Обозленные наемники ругали бестолковщину и растерянность, царящую в
воеводских шатрах, из-за чего войско было брошено на произвол судьбы. Всяк
отбивался как мог, никто не знал своего места.
Рослый и могутный шведский рейтар со спутанными светлыми волосами,
налипшими на прокопченное пороховым дымом чело, гневно поносил прижимистого
Делагарди, который спрятал казну и не выдал жалованье перед битвой, помышляя
присовокупить к своей долю павших. Когда же запахло мятежом, Делагарди
открыл сундуки, прямо с повозки хотел раздавать монеты, как базарная
торговка раздает горячие пирожки. Неужто не заденет такое чести шведов? Не
ради вынужденной подачки, а за честную плату они усердствовали в схватках,
спасая от позора гнусных московитов. Рейтар затрясся от проклятий, замахал
кулачищами, вспомнив, как он вскочил на повозку, зачерпнул горсть монет и
швырнул ее под ноги скряги-предводителя. Пусть в Валгалле пирует на долю
мертвых! Мигом были опрокинуты сундуки, в единый миг развалены обозы. Теперь
никого не удержать. И в самом деле. Вокруг разъяренного рейтара густо
скапливалась переметная толпа. А через поле, уже не таясь, шли новые отряды.

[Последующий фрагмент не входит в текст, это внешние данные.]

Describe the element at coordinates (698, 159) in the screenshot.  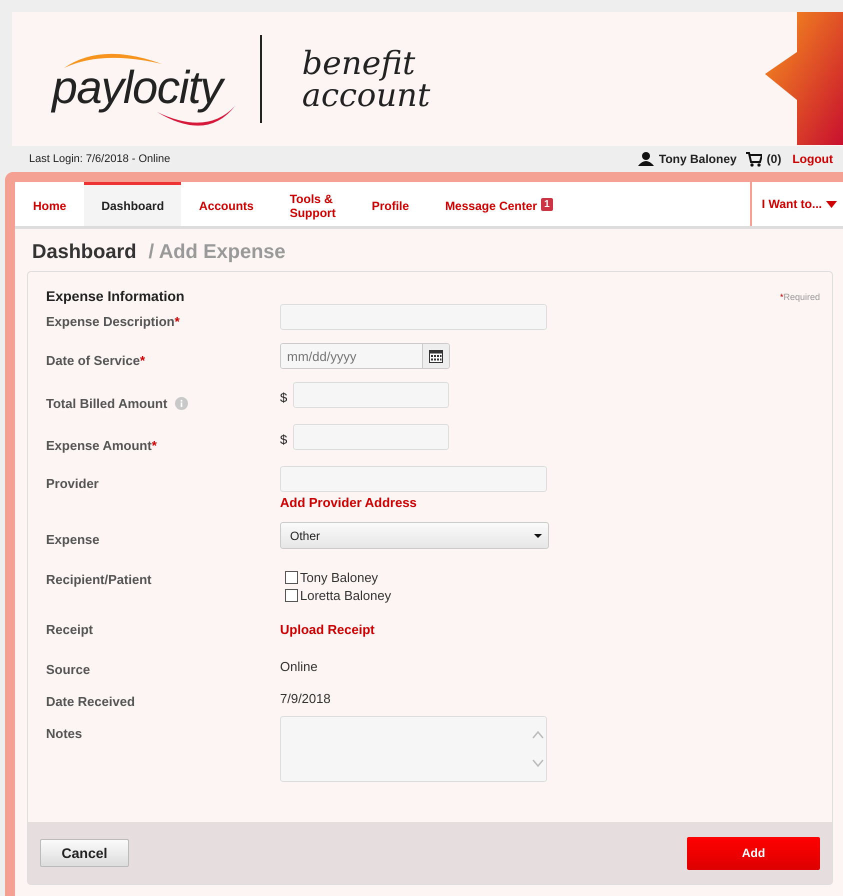
I see `user-name: Tony Baloney` at that location.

Открыто выехав для переговоров с Делагарди к сожженному Клушину,
честолюбиво придерживая, чтобы не спешил, коня, Жолкевский невольно повторил
про себя слова Сигизмунда: "Виктор дат легес",-- но не усмехнулся, а
посмурел. Воспоминание о короле отравило радость триумфа. К самым достойным
не благоволит проклятый Зигмунд, окружает себя лишь иезуитскими сутанами. И
удача гетмана навряд ли будет отмечена заслуженной наградой. Но тут же
воитель укротил себя: не пристало ему разменивать гордость на милость. Он
уже достойно вознагражден за все своим успехом.
Съехавшийся с гетманом ближайший соратник покойного Скопина Делагарди
был бледен и удручен. Оставшиеся верными ему шведы напрочь отказались
поддерживать Шуйского, коль он сам отгородился от них своими пушками. Чем их
мог воодушевить Делагарди, если и за ним была вина: всю ночь беспечно
пропировал в воеводском шатре и с похмельной головой объявился среди войска,
когда битва была уже в самом разгаре? Проклятое русское гостеприимство:
жрать до блевоты, пить до упаду. И проклятый варварский обычай: мудрых
травят, а глупцы правят. Осиротело и рушится без Скопина войско. С честным
было честным, с худым стало худым. Его и самого, до сей поры державшего себя
в строгости, бес попутал: принялся обирать своих же. Тяжелым валуном лежала
на душе вина — не выворотишь. Нет, подальше от Шуйского, подальше от его
растлевающего смрада...
Только переглянулись Жолкевский с Делагарди и сразу поняли друг друга.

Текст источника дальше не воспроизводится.